A year ago, Lindsey was viciously attacked and bitten on the throat by a horse. The incident nearly killed him and severely damaged his neck. In fact, his recovery amazes his doctors.
On May 23, Lindsey and other trauma survivors—some suffering from motor vehicle accidents, work‐related injuries and incidents of violent crime—will attend Harris Health System’s Trauma Survivors Celebration. The event reunites doctors, nurses, rehabilitation staff and first‐ responders with survivors who were treated in the system’s Level 1 Trauma Center of Ben Taub Hospital or the Level 3 Trauma Center at Lyndon B. Johnson Hospital.
The annual event is a way to celebrate survivor stories of perseverance amid devastating medical obstacles.
Lindsey, 57, loves horses—he likes to care for them, ride them and race them. He’s an active Dolly Wright Outlaws trail rider and lives in Acres Homes. So what happened on May 1, 2016, caught everyone—including him—by surprise. He and his trail rider group had just hosted a fundraiser. He was leading his horse on a cool‐down walk, when, without warning, a horse across a fence grabbed him by the throat and clamped down.
“My throat was destroyed,” he remembers. “I couldn’t breathe and was drowning in my own blood.”
Once the horse released him, he began falling and saw blood splashing on his boots. Miraculously, he felt no pain. He signaled for help and was driven to a nearby hospital. Unfortunately, the facility was ill‐prepared to take care of his tremendous medical needs, so he was immediately transported to Ben Taub Hospital.
“In the ambulance, I saw an angel. It was (Dr. Robert Todd, medical director of Ben Taub’s trauma department),” he recalls. “I saw his eyes and saw him nod, and I knew I would be OK.”
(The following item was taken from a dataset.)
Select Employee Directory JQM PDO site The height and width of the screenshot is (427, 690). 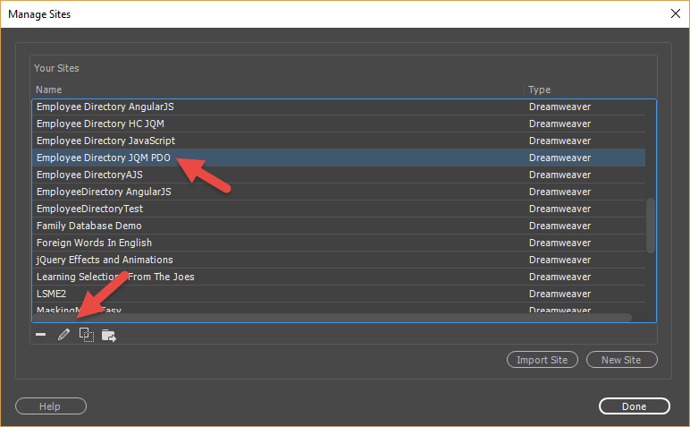104,158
Johnson found out later that Todd is normally not in the hospital on Sundays, but was on this particular day.
“Without him, I don’t believe I’d be here today,” Lindsey says.
After a fast response to save his life, doctors began the arduous task of reconstructing Lindsey’s neck and throat. It took seven surgeries to repair his bones, blood and air passages, muscles and vocal cords. When it was all done, doctors weren’t sure of their success.
He stayed in the hospital 28 days.
“I wanted to talk so bad. When I was alone, I tried covering my tracheotomy and saying words,” he remembers. “One day, I heard my voice. Later, several of my doctors came in. One of them handed me a tablet and asked me to write answers to a few questions. I said, ‘What do you want to ask me?’ You should have seen the looks on their faces!”
After that, it was clear Lindsey was going to be able to talk and swallow. Today, he still bears the scars of the bite on his neck, but harbors no ill will toward horses or the horse that bit him.
“I was just at the wrong place at the wrong time,” he says of the incident.
His advice to horse owners, “Never underestimate a horse and always be aware.”